§ Required action A
In the embassy protest report, how far was the Durban hospital that Simon Ntombela escaped from?
§ Required action B
List every person named in the embassy protest report.
§ Required action C
Repeat the part of the embassy protest report from "Simon Ntombela, 27, was" up to and including "in black communities.", word for word.

Six Activists Leave British After Protest of Restrictions
Mar. 30, 1989
JOHANNESBURG, South Africa (AP) _ Six black activists left the British Embassy today, a day after encamping there to protest police restrictions on their activities. An escaped detaineee remained in the U.S. Consulate.
Almost as soon as the six activists arrived at the British Embassy in Pretoria on Wednesday, British officials made clear they disapproved of the protest and asked that the group leave.
The activists left today after having requested Britain to pressure the South African government to lift all restrictions on them and other former detainees. Foreign Minister R.F. Botha said the five men and one woman would not be arrested.
The embassy said the six would be able to make an effective protest to the government only if they ended their sit-in, and ''we therefore welcome their decision to leave.''
Anti-apartheid groups had complained about the embassy's refusal to allow the six to use telephones and toilets in the building.
The National Union of Mineworkers, a militantly anti-apartheid black union, described Britain's stance toward the activists as ''shocking and inhuman.''
''Denying them facilities necessary for human habitation confirms out long- held views that apartheid repression is fully supported by the British government for the realization of super profits accruing from their sanction- busting companies in South Africa,'' the union said in a statement.
Simon Ntombela, 27, was in the U.S. Consulate in a downtown Johannesburg office building, after escaping in his pajamas Wednesday from a hospital in Durban, 360 miles away. Ntombela reportedly took a commercial flight to Johannesburg.
The Human Rights Commission, a private group, said Ntombela was seeking the end of his detention, without restrictions, and unconditional freedom for all other detainees. The commission said Ntombela ended a hunger strike Wednesday.
Law and Order Minister Adriaan Vlok was scheduled to meet Anglican Archbishop Desmond Tutu and other anti-apartheid clergymen today to discuss the fate of scores of activists still detained under an emergency declared nearly three years ago to control uprisings in black communities.

§ Records shown
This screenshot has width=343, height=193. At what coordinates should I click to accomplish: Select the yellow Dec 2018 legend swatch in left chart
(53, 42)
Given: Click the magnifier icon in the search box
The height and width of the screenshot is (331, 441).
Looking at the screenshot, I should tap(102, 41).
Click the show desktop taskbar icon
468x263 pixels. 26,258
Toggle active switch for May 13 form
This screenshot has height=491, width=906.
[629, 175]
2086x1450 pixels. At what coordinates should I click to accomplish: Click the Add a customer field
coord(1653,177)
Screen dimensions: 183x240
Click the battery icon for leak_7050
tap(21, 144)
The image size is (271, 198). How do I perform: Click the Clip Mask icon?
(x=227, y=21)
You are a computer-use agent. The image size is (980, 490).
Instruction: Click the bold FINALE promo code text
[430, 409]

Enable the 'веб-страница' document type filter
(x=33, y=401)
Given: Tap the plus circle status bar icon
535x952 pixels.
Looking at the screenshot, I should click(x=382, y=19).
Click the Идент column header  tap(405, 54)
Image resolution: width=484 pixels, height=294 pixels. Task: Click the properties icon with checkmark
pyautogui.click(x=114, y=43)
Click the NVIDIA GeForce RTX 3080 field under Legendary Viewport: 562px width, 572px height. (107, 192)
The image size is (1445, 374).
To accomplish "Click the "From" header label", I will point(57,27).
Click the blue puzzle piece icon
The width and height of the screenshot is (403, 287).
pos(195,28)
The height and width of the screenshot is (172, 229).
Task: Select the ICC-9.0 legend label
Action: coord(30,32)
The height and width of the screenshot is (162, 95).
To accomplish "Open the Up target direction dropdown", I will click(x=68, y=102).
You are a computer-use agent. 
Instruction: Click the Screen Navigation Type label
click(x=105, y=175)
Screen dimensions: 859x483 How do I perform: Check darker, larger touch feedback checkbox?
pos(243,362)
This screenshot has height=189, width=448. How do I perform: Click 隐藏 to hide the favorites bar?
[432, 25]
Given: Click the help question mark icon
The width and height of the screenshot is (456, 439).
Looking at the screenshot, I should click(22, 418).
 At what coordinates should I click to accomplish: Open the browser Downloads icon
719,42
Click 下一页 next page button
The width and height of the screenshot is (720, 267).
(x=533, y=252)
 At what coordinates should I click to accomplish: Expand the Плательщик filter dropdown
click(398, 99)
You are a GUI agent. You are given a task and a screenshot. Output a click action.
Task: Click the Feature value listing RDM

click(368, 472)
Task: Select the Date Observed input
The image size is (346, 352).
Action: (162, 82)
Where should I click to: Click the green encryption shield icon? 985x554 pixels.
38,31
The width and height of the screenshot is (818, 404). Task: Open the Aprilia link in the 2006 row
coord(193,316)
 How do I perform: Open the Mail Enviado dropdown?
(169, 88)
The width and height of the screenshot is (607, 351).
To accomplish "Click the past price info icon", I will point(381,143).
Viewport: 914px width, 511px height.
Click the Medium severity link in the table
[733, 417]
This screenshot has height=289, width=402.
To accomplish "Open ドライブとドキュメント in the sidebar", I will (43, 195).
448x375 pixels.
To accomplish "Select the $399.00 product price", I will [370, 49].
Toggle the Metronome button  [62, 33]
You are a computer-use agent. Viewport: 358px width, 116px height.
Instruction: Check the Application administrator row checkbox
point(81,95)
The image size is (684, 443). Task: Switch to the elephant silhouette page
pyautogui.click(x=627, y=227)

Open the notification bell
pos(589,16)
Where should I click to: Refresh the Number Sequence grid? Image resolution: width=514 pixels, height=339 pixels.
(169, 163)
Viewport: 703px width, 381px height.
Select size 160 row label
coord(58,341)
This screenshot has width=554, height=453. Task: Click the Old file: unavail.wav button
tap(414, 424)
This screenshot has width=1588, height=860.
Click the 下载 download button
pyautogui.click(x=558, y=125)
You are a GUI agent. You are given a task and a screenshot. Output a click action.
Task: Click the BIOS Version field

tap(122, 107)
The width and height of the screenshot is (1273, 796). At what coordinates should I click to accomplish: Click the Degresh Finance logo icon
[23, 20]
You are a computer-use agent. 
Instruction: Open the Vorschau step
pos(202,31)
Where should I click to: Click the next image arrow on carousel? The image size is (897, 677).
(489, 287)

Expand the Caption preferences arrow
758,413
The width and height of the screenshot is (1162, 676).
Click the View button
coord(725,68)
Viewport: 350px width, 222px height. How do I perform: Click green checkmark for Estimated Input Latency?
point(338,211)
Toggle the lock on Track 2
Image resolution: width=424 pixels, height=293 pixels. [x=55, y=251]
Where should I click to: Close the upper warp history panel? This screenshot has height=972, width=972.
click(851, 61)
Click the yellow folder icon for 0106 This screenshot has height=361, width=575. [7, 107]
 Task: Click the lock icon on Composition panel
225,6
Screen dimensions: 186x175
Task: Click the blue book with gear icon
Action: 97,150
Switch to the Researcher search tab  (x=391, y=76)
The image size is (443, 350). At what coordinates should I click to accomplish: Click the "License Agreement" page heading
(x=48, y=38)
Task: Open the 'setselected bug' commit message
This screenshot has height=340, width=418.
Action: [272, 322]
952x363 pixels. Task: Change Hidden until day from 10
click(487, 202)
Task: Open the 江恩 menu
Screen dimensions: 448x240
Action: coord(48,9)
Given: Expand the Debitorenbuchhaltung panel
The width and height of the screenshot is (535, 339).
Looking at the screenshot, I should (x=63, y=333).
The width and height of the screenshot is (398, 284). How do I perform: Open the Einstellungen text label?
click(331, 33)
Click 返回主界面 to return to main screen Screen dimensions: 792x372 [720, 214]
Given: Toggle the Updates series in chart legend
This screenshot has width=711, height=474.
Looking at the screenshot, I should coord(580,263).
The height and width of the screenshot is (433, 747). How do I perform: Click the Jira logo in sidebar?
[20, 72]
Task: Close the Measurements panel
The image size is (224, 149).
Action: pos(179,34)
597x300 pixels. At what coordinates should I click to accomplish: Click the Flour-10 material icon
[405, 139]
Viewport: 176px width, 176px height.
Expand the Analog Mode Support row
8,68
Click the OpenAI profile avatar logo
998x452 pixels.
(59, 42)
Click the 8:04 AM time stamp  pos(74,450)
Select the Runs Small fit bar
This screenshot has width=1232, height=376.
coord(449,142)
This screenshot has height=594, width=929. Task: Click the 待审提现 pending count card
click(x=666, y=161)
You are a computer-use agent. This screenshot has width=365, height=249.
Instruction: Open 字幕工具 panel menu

§ Task answer A
360 miles from Johannesburg.

§ Task answer B
R.F. Botha, Simon Ntombela, Adriaan Vlok, Desmond Tutu

§ Task answer C
Simon Ntombela, 27, was in the U.S. Consulate in a downtown Johannesburg office building, after escaping in his pajamas Wednesday from a hospital in Durban, 360 miles away. Ntombela reportedly took a commercial flight to Johannesburg.
The Human Rights Commission, a private group, said Ntombela was seeking the end of his detention, without restrictions, and unconditional freedom for all other detainees. The commission said Ntombela ended a hunger strike Wednesday.
Law and Order Minister Adriaan Vlok was scheduled to meet Anglican Archbishop Desmond Tutu and other anti-apartheid clergymen today to discuss the fate of scores of activists still detained under an emergency declared nearly three years ago to control uprisings in black communities.